29
Mar 17

on mutex performance and WTF::Lock

One of the things I’ve been doing this quarter is removing Gecko’s dependence on NSPR locks.  Gecko’s (non-recursive) mutexes and condition variables now use platform-specific constructs, rather than indirecting through NSPR.  This change makes things smaller, especially on POSIX platforms, and uses no dynamic memory allocation, so there are fewer untested failure paths.  I haven’t rigorously benchmarked things yet, but I suspect various operations are faster, too.

As I’ve done this, I’ve fielded questions about why we’re not using something like WTF::Lock or the Rust equivalent in parking_lot.  My response has always been some variant of the following: the benchmarks for the WTF::Lock blog post were conducted on OS X.  We have anecdotal evidence that mutex overhead can be quite high on OS X, and that changing locking strategies on OS X can be beneficial.  The blog post also says things like:

One advantage of OS mutexes is that they guarantee fairness: All threads waiting for a lock form a queue, and, when the lock is released, the thread at the head of the queue acquires it. It’s 100% deterministic. While this kind of behavior makes mutexes easier to reason about, it reduces throughput because it prevents a thread from reacquiring a mutex it just released.

This is certainly true for mutexes on OS X, as the measurements in the blog post show.  But fairness is not guaranteed for all OS mutexes; in fact, fairness isn’t even guaranteed in the pthreads standard (which OS X mutexes follow).  Fairness in OS X mutexes is an implementation detail.

These observations are not intended to denigrate the WTF::Lock work: the blog post and the work it describes are excellent.  But it’s not at all clear that the conclusions reached in that post necessarily carry over to other operating systems.

As a partial demonstration of the non-cross-platform applicability of some of the conclusions, I ported WebKit’s lock fairness benchmark to use raw pthreads constructs; the code is available on GitHub.  The benchmark sets up a number of threads that are all contending for a single lock.  The number of lock acquisitions for each thread over a given period of time is then counted.  While both of these qualities are configurable via command-line parameters in WebKit’s benchmark, they are fixed at 10 threads and 100ms in mine, mostly because I was lazy. The output I get on my Mac mini running OS X 10.10.5 is as follows:

1509
1509
1509
1509
1509
1509
1509
1508
1508
1508

Each line indicates the number of lock acquisitions performed by a given thread.  Notice the nearly-identical output for all the threads; this result follows from the fairness of OS X’s mutexes.

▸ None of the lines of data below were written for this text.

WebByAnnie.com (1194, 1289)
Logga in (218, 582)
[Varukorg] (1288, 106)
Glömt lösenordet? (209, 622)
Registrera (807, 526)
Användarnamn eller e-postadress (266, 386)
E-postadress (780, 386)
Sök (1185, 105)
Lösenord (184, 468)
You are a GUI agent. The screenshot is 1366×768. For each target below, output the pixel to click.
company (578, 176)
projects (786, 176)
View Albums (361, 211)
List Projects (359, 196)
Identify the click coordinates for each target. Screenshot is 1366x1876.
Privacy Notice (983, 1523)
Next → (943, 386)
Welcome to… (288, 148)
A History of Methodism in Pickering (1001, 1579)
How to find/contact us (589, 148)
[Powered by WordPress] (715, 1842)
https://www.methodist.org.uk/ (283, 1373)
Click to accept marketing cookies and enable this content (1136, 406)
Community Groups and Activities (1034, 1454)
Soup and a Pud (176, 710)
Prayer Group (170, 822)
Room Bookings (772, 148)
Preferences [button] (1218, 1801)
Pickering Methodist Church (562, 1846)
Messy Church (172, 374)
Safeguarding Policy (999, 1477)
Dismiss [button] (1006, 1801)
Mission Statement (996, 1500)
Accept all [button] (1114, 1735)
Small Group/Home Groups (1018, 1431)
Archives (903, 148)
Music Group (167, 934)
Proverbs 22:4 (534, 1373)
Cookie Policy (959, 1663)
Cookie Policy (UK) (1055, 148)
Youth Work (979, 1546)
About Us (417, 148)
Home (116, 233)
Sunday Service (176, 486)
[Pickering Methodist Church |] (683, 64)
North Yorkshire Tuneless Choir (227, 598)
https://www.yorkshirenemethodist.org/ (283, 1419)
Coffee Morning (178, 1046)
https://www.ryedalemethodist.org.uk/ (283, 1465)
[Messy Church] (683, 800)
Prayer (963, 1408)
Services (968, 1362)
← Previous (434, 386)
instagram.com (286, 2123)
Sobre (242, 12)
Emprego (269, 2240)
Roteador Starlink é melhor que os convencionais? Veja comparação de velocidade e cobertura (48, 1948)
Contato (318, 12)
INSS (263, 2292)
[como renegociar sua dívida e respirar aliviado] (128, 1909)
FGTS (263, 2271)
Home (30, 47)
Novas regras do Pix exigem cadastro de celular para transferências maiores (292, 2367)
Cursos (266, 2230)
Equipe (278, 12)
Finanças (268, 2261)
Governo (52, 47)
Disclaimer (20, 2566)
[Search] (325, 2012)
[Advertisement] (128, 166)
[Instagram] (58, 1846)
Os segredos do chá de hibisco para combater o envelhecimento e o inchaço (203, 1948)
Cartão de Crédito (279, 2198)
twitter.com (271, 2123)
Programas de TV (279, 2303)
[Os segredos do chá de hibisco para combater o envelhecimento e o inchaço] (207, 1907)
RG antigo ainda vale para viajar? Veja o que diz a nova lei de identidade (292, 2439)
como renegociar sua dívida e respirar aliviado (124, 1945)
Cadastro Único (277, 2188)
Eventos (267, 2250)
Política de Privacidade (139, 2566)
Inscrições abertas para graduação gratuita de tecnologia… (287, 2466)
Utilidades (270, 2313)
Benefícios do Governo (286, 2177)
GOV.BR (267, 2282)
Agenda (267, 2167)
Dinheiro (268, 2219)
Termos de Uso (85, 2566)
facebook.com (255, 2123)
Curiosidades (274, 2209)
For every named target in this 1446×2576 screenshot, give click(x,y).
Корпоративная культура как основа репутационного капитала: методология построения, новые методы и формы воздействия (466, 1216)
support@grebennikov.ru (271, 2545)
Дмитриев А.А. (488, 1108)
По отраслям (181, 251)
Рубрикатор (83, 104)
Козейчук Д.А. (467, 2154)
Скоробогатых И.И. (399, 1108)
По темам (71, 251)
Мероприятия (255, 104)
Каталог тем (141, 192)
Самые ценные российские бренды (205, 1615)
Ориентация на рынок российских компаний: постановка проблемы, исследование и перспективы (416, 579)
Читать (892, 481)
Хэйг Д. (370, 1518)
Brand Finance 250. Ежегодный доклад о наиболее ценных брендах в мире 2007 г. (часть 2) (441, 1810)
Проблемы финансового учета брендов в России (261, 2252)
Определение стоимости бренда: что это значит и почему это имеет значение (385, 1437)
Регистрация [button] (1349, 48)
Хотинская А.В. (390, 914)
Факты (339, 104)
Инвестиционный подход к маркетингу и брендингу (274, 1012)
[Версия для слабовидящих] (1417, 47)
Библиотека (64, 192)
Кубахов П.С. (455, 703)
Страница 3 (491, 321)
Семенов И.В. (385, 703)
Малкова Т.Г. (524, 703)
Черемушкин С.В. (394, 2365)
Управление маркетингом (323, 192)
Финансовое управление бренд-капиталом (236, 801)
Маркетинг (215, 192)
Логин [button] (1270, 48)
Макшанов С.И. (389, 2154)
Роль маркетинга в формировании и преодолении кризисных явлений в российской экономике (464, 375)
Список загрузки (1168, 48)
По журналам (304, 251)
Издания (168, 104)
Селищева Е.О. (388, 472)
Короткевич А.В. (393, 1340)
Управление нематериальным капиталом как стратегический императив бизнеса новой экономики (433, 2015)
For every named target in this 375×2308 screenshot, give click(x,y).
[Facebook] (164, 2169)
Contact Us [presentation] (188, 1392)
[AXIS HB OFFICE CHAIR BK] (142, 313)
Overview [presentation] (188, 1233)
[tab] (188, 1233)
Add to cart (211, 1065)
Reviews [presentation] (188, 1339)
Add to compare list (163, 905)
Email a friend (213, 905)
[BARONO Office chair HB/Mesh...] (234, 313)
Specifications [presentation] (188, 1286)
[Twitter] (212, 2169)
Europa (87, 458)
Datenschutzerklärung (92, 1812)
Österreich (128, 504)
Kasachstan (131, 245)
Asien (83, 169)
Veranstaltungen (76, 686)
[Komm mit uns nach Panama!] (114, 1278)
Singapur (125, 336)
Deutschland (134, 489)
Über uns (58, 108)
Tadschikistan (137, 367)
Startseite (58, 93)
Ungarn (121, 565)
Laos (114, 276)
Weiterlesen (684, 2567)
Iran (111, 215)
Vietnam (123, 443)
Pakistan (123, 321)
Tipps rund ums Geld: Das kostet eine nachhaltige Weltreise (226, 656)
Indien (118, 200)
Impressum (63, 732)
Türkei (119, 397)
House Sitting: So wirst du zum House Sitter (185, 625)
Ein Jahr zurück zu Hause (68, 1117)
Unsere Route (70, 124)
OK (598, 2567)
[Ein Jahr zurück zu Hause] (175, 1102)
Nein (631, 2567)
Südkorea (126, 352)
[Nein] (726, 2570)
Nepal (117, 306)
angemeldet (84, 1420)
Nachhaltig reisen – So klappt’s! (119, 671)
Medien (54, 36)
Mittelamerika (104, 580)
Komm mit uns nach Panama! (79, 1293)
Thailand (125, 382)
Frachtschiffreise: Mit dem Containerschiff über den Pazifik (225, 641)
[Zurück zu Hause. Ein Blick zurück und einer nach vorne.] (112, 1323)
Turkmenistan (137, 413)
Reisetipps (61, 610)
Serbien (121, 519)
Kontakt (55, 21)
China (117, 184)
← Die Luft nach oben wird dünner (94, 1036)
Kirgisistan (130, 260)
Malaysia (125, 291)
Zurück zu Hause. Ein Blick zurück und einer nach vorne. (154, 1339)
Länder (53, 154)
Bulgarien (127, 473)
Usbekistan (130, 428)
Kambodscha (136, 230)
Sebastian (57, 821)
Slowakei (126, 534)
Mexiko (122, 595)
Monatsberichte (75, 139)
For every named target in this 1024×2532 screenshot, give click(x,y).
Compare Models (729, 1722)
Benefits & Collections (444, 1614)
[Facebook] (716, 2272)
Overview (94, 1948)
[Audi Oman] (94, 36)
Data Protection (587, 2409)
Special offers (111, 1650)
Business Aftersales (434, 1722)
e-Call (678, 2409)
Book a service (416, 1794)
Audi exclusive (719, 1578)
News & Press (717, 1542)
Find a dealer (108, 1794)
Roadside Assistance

The output I get on my Linux box is quite different (aside from each thread performing significantly more lock acquisitions because of differences in processor speed, etc.):

108226
99025
103122
105539
101885
104715
104608
105590
103170
105476

The counts vary significantly between threads: Linux mutexes are not fair by default–and that’s perfectly OK.

What’s more, the developers of OS X have recognized this and added a way to make their mutexes non-fair.  In <pthread_spis.h>, there’s a OS X-only function, pthread_mutexattr_setpolicy_np.  (pthread mutex attributes control various qualities of pthread mutexes: normal, recursively acquirable, etc.  This particular function, supported since OS X 10.7, enables setting the fairness policy of mutexes to either _PTHREAD_MUTEX_POLICY_FAIRSHARE (the default) or _PTHREAD_MUTEX_POLICY_FIRSTFIT.  The firstfit policy is not documented anywhere, but I’m guessing that it’s something akin to the “barging” locks described in the WTF::Lock blog post: the lock is made available to whatever thread happens to get to it first, rather than enforcing a queue to acquire the lock.  (If you’re curious, the code dealing with firstfit policy can be found in Apple’s pthread_mutex.c.)

Running the benchmark on OS X with mutexes configured with the firstfit policy yields quite different numbers:

14627
13239
13503
13720
13989
13449
13943
14376
13927
14142

The variation in these numbers are more akin to what we saw with the non-fair locks on Linux, and what’s more, they’re almost an order of magnitude higher than the fair locks. Maybe we should start using firstfit locks in Gecko!  I don’t know how firstfit policy locks compare to something like WTF::Lock on my Mac mini, but it’s clear that saying simply “OS mutexes are slow” doesn’t tell the whole story. And of course there are other concerns, such as the size required by locks, that motivated the WTF::Lock work.

I have vague plans of doing more benchmarking, especially on Windows, where we may want to use slim reader/writer locks rather than critical sections, and evaluating Rust’s parking_lot on more platforms.  Pull requests welcome.